Z dużej chmury mały deszcz. LG Velvet jest ładny, ale liczyłem na więcej odwagi [OPINIA]
LG Velvet wygląda nieszablonowo. Ale tylko trochę.
20.04.2020 | aktual.: 20.04.2020 14:32
LG zapowiedziało zmianę swojej strategii produktowej. Firma kończy z alfanumerycznymi oznaczeniami i stawia na bardziej wymowne nazwy, które mają podkreślać kluczowe cechy smartfonów. Velvet (ang. aksamit) ma nasuwać skojarzenia z gładkością i delikatnością.
Oprócz tego Koreańczycy zapowiadali, że na rynku zdominowanym przez łudząco do siebie podobne smartfony ich produkty będą wyróżniać się z tłumu. Co z tych wszystko zapowiedzi wyszło?
LG Velvet: producent ujawnia wygląd
LG opublikowało film promocyjny, poświęcony nowemu wzornictwu. Oto on:
LG Velvet - Design 영상
Zgodnie ze wcześniejszymi zapowiedziami, głównym wyróżnikiem jest "deszczowy aparat". Obiektywy oraz otwór diody doświetlającej zostały ulokowane od największego do najmniejszego, co ma nasuwać skojarzenia z opadającymi kroplami.
Warto zwrócić uwagę, że ponad obudowę wystaje jedynie obiektyw aparatu głównego. Kolejny zabieg estetyczny to symetrycznie zaoblone szkło pokrywające przedni i tylny panel.
Przyznaję, że LG Velvet mi się podoba (przynajmniej na materiałach promocyjnych), ale do rewolucji w mojej ocenie daleko.
LG Velvet jest wciąż jedynie wariacją na temat aktualnych trendów
Owszem, projektanci starali się zrobić coś ciut oryginalnego, ale ich próba wyjścia poza schematy jest bardzo zachowawcza.
No bo czy LG Velvet różni się drastycznie od - powiedzmy - ubiegłorocznego Huaweia P30 Pro?
To wciąż połączenie ekranu z zaokrąglonymi rogami i wcięciem, czarnych ramek, pionowo ulokowanego aparatu oraz szklanej, mieniącej się obudowy. Nic, co nie byłoby wałkowane od przynajmniej dwóch lat przez praktycznie wszystkich producentów.

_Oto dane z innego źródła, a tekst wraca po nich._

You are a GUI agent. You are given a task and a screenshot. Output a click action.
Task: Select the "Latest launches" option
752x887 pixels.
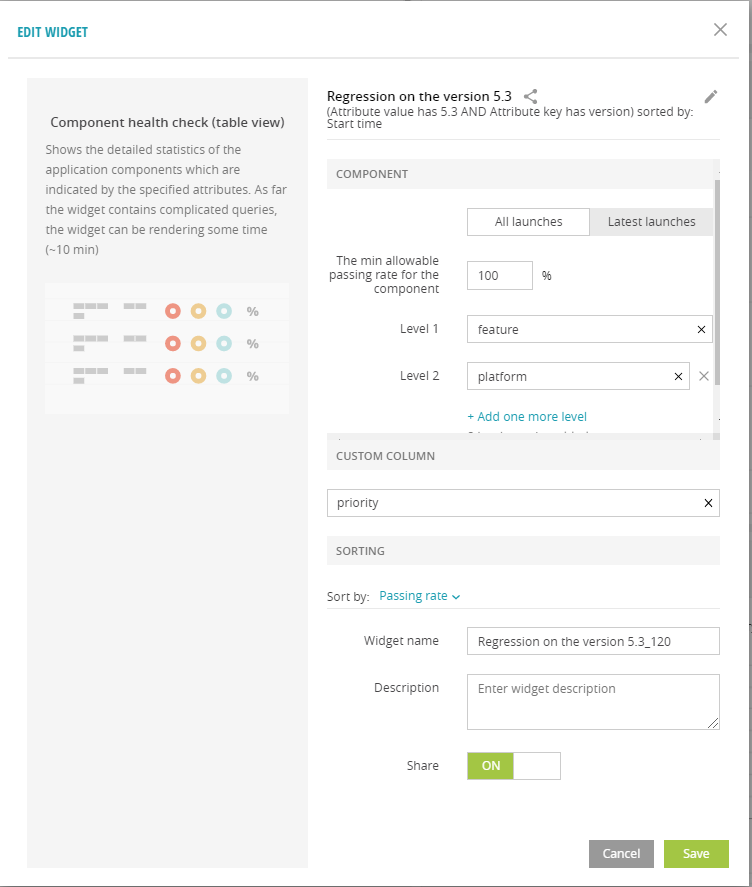[650, 221]
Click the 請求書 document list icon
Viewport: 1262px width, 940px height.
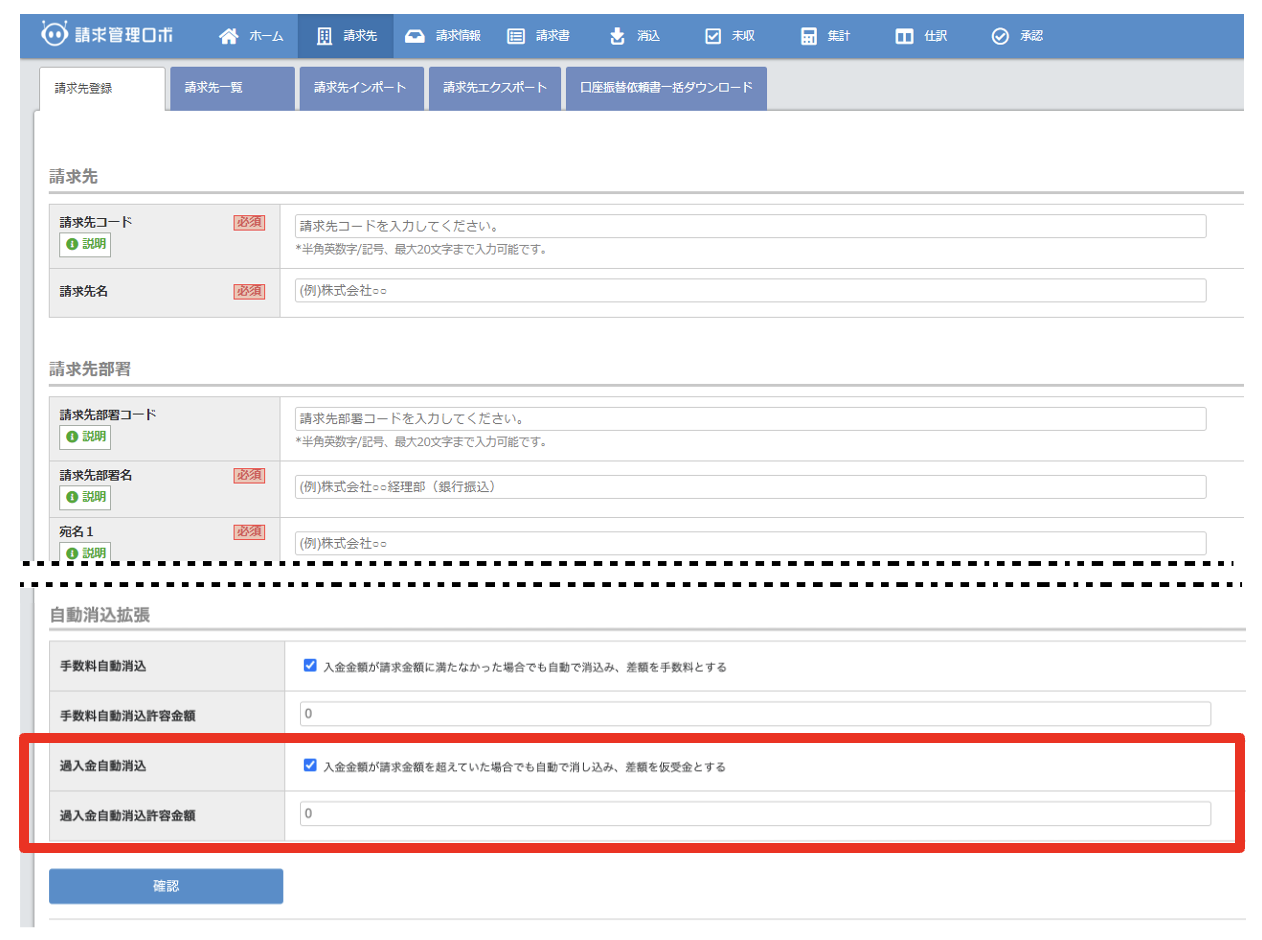[516, 37]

Detale pokroju "deszczowego aparatu" zamiast wysepki to tylko - no właśnie - jedynie detale. Ciężko mi patrzeć na LG Velvet jak na zupełnie nowe rozdanie w kwestii projektowania smartfonów, a po hucznych zapowiedziach trochę na to liczyłem.

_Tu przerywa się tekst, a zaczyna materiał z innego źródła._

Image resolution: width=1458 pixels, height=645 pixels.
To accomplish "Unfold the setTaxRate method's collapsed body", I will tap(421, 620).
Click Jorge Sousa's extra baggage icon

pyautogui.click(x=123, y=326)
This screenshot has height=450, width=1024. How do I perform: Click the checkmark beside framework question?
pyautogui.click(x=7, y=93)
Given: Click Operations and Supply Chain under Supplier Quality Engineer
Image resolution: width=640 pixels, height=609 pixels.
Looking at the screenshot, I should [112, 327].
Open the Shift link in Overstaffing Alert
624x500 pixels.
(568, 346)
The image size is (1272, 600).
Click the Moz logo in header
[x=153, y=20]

A przecież nie jest tak, że nie da się zaprojektować telefonu, który naprawdę wyróżniałby się z tłumu. Dobrym punktem wyjścia byłoby sięgnięcie po materiał bardziej wyszukany niż szkło. Skóra? Drewno? Włókno węglowe? Wszystko byłoby lepsze niż tysięczny smartfon w szklanej obudowie.
Wygląda to trochę tak, jakby LG chciało zaprojektować telefon jedyny w swoim rodzaju, ale trochę się bało.
No i to wcięcie w ekranie trąci już myszką
Wcięcie jest czymś, co ciężko uznać za przejaw oryginalności. Ba, to rozwiązanie projektowe przejadło się już wszystkim na tyle, że aktualnie większość producentów zdaje się skłaniać raczej ku ekranowymi otworom.
Dlaczego LG postawiło na wcięcie? Tego nie wiadomo, ale obstawiam, że jeśli nie wiadomo, o co chodzi, to chodzi o patenty. To rozwiązanie zabetonowane licencjami i z tego powodu w 2019 roku jedynie telefony Samsunga miały ekrany AMOLED z otworami. Być może LG, które samo produkuje swoje OLED-y, miało problemy z uzyskaniem odpowiednich licencji.
LG Velvet wciąż skrywa wiele tajemnic
Firma tradycyjnie zapowiada nowy smartfon na raty. Zaczęło się od szkiców projektowych, potem Koreańczycy ujawnili nazwę, a teraz wygląd.
Film promocyjny zdradza ponadto, że LG sięgnęło po Snapdragona 765 z modemem 5G. To układ z wyższej średniej półki cenowej, który nie jest najpotężniejszą bestią na rynku, ale jego zastosowanie daje nadzieję na to, że LG Velvet będzie tańszy niż tegoroczne flagowce Samsunga, Huaweia czy nawet Xiaomi.
Data premiery LG Velvet także stoi pod znakiem zapytania, ale nieoficjalnie mówi się o 15 maja.